- **TEXT UNDER STUDY**
Will You Survive A Horror Movie? Take This Quiz To Find Out

Will You Survive A Horror Movie?

1. You receive a phone call from an unknown number. When you pick up the phone, all you hear is static and heavy breathing. What do you do?

A. Get angry and keep asking who they are.
B. Wait for them to speak and hang up if they don’t respond after a few seconds.
C. Text the number to ask who they are.
D. Hang up and block the number.
E. Breathe heavily to scare the caller off.

2. When going through your family’s attic, you come across an old VHS tape labeled “TO DESTROY.” What will you do with it?

A. Play it to see why they want to destroy it in the first place.
B. Keep it and watch the tape with my friends during the next sleepover.
C. Bring it down and ask my parents about it.
D. Leave it alone—I won’t move it, touch it or lift it up for inspection.
E. Move it to a place someone else will see it, so I can rope them into watching it together.

- **COMPLETE THE FOLLOWING**
1) In the horror movie quiz, what label is written on the old VHS tape found in the family's attic?
2) Carry on the horror movie quiz from its final line, adding further numbered questions with lettered answer choices in the same style.

- **DATA BLOCK**

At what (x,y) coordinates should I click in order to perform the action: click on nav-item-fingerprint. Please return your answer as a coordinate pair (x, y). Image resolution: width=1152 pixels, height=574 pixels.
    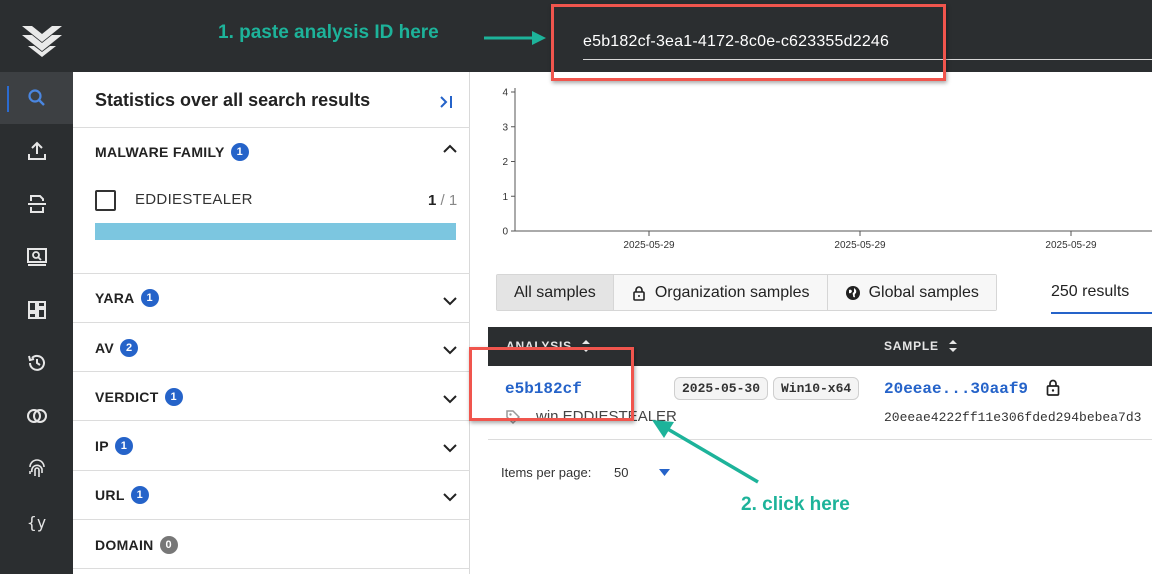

- **WRITTEN RESPONSES**
1) "TO DESTROY."

2)
3. The neighborhood warns your family about a Satanic cult breaking into houses for their rituals. How do you react?

A. Ask for more details and reasons why they got that conclusion.
B. Brush it off and laugh.
C. Won’t think much of it, but I’ll still doublecheck our locks doors for good measure.
D. Update my house’s locks as soon as possible.
E. Double up on praying to my Higher being for protection.

4. Your friends decided to explore the abandoned haunted house notorious for a lot of supernatural occurrences. They suggest splitting up to cover more ground—what will you say?

A. Yes! Sounds exciting.
B. Only agree when they suggest a buddy system—so no one ends up alone at least.
C. Disagree at first, but if they want to split up, then I guess we’re going different ways.
D. Hell no! I’m going home whatever happens. They can explore on their own.
E. Of course we’re splitting up! We need to collect a lot more evidence.

5. While on vacation, your friends unearth an old sealed box engraved with a language you can’t decipher. Yet, they want to open it. How will you deal with this?

A. Who says I’m not down for some exploration? We’re opening it.
B. Suggest that we ask a local about the box before attempting to open it.
C. Leave my friends to their devices. It’s up to them if they want some thrill.
D. Convince them to leave that damn box alone. I don’t want this expensive vacation ruined.
E. Research the foreign text and see what pulls up—that’s how we’ll determine if we can open it or not.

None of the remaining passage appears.